TASK ITEM: Write out, word for word, the part of the listing below that opens with the line containing "Metaverse Coinleri Fiyatları (1048, 1447)" and closes with the line containing "About Zola (115, 1337)", keeping both of those lines and adding no others.

----

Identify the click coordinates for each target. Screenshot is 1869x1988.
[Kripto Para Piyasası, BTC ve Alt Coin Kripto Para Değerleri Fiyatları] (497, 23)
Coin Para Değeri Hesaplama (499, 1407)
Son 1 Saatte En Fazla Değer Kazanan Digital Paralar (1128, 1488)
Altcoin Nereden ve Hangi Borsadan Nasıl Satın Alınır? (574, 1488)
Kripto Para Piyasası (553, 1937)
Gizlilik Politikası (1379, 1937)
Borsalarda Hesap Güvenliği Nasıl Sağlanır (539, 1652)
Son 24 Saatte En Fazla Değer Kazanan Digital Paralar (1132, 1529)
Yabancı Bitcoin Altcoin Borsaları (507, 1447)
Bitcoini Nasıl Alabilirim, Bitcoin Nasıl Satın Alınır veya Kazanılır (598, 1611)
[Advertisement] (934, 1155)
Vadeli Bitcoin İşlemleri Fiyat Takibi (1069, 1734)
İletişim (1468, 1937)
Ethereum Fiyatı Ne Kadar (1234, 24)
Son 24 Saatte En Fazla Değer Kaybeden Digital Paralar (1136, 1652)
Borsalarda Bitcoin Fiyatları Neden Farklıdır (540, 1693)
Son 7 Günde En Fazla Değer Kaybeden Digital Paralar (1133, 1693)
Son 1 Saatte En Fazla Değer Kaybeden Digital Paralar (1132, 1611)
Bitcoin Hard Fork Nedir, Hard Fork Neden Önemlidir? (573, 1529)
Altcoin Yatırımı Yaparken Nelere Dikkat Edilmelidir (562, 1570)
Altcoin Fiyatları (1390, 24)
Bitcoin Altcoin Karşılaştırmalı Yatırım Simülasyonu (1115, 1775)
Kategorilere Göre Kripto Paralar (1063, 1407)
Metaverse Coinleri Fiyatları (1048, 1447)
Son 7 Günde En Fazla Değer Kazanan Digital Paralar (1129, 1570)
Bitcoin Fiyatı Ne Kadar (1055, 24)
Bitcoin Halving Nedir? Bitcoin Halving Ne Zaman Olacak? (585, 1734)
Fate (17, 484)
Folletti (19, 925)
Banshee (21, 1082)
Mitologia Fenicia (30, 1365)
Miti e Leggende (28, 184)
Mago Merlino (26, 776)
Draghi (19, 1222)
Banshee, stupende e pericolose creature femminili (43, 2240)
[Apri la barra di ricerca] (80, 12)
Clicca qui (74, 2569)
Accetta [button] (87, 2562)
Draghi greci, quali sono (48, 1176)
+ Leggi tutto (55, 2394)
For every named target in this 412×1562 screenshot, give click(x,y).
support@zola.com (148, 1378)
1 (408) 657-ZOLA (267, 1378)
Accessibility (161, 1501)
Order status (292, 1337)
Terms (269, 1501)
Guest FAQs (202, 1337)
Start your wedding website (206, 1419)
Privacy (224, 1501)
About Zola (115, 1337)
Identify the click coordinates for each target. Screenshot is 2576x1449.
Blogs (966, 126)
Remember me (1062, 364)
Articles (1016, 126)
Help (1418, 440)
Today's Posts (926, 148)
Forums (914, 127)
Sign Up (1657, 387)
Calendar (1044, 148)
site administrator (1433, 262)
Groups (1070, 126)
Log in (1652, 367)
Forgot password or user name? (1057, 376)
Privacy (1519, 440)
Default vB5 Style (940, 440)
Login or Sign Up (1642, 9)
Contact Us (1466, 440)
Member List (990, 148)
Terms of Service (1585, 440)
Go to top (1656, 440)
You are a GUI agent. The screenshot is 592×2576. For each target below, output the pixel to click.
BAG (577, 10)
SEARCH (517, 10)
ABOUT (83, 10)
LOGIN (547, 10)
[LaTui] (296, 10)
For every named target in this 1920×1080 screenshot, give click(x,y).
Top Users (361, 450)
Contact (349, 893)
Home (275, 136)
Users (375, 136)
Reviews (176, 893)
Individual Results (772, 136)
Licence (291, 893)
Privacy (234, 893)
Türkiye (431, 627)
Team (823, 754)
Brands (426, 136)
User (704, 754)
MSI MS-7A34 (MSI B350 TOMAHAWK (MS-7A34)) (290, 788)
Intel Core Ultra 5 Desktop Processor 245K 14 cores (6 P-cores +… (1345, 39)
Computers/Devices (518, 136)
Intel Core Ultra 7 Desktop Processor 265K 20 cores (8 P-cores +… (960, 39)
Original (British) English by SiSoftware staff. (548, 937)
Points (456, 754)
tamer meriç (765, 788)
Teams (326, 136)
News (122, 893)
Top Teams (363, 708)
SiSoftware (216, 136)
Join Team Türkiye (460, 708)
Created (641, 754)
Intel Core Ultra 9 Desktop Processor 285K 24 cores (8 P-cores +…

----

EXERCISE OUTPUT:
Metaverse Coinleri Fiyatları (1048, 1447)
Son 7 Günde En Fazla Değer Kazanan Digital Paralar (1129, 1570)
Bitcoin Fiyatı Ne Kadar (1055, 24)
Bitcoin Halving Nedir? Bitcoin Halving Ne Zaman Olacak? (585, 1734)
Fate (17, 484)
Folletti (19, 925)
Banshee (21, 1082)
Mitologia Fenicia (30, 1365)
Miti e Leggende (28, 184)
Mago Merlino (26, 776)
Draghi (19, 1222)
Banshee, stupende e pericolose creature femminili (43, 2240)
[Apri la barra di ricerca] (80, 12)
Clicca qui (74, 2569)
Accetta [button] (87, 2562)
Draghi greci, quali sono (48, 1176)
+ Leggi tutto (55, 2394)
For every named target in this 412×1562 screenshot, give click(x,y).
support@zola.com (148, 1378)
1 (408) 657-ZOLA (267, 1378)
Accessibility (161, 1501)
Order status (292, 1337)
Terms (269, 1501)
Guest FAQs (202, 1337)
Start your wedding website (206, 1419)
Privacy (224, 1501)
About Zola (115, 1337)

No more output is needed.